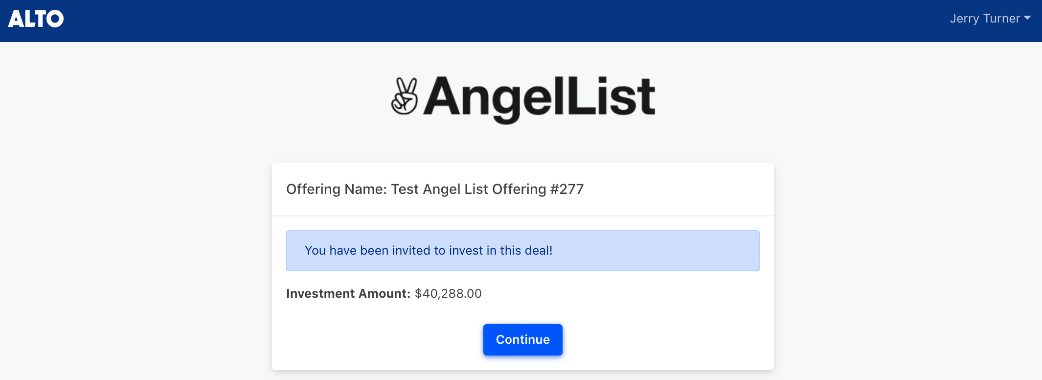Click the Continue button

(x=522, y=340)
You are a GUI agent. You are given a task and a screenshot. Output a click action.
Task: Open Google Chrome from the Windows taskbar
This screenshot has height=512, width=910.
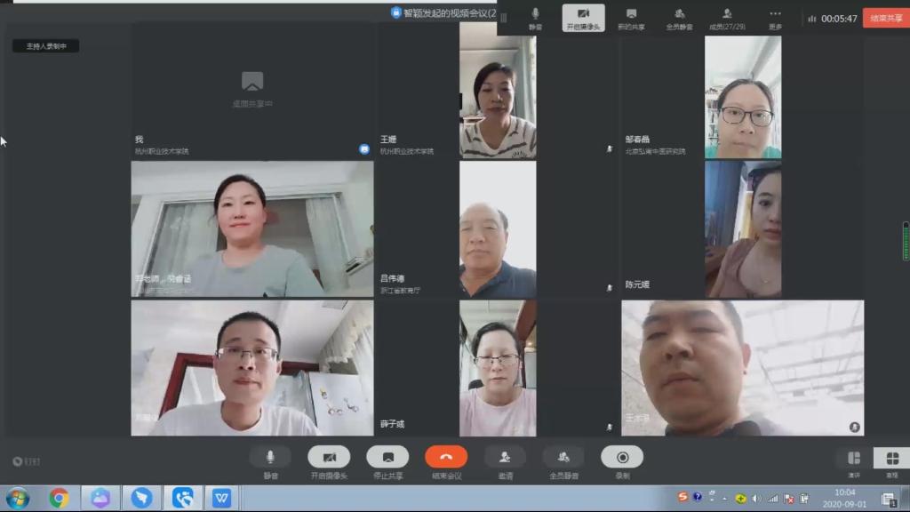click(59, 498)
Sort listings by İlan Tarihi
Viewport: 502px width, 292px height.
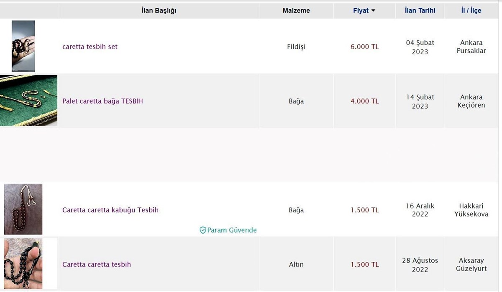(420, 10)
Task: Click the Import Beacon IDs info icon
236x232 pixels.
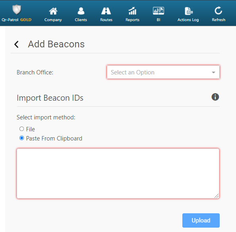Action: (215, 97)
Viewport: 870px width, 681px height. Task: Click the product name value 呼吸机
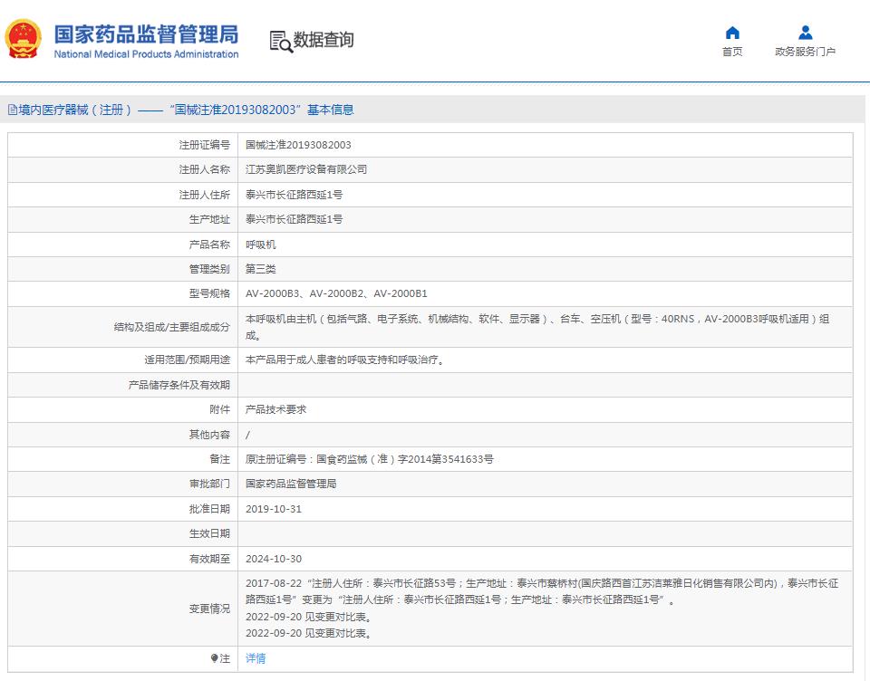261,245
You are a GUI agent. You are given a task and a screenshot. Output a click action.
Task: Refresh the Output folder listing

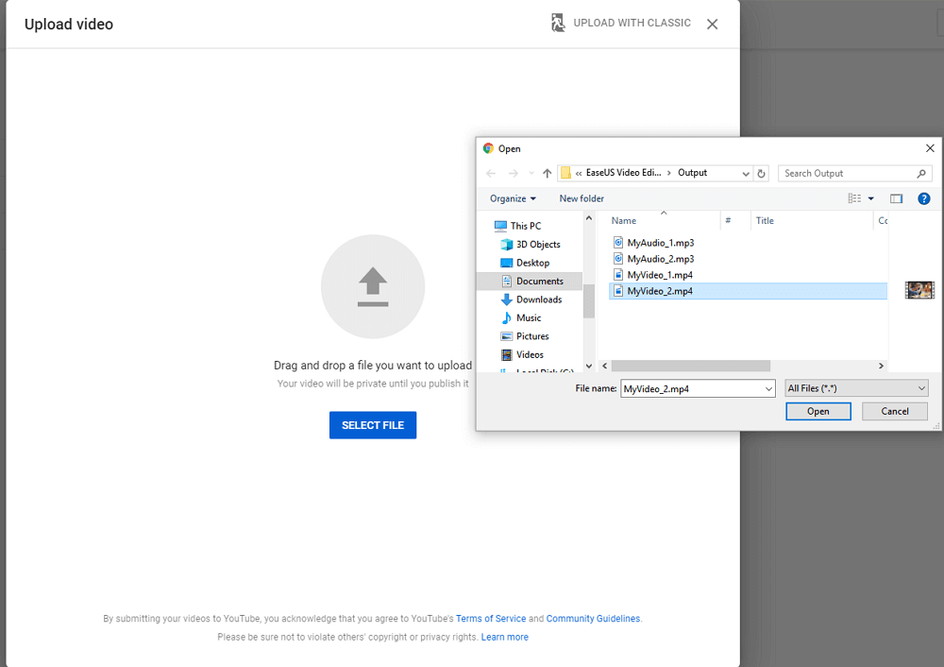(762, 174)
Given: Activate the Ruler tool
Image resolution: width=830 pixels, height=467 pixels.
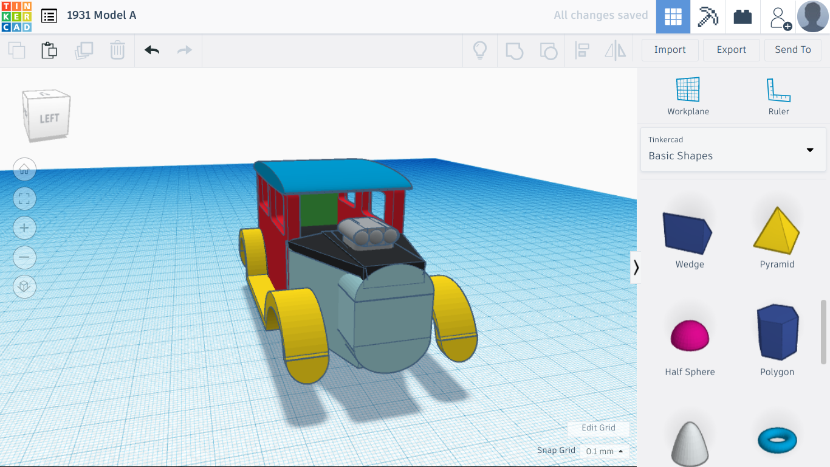Looking at the screenshot, I should point(778,94).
**********
STATED GOAL: Gather each line above that contains the string "width", matching case exactly.

TASK OUTPUT:
This screenshot has height=512, width=910.
Viewport: 502px width, 292px height.
Viewport: 870px width, 681px height. Task: Click the product name value 呼吸机
Image resolution: width=830 pixels, height=467 pixels.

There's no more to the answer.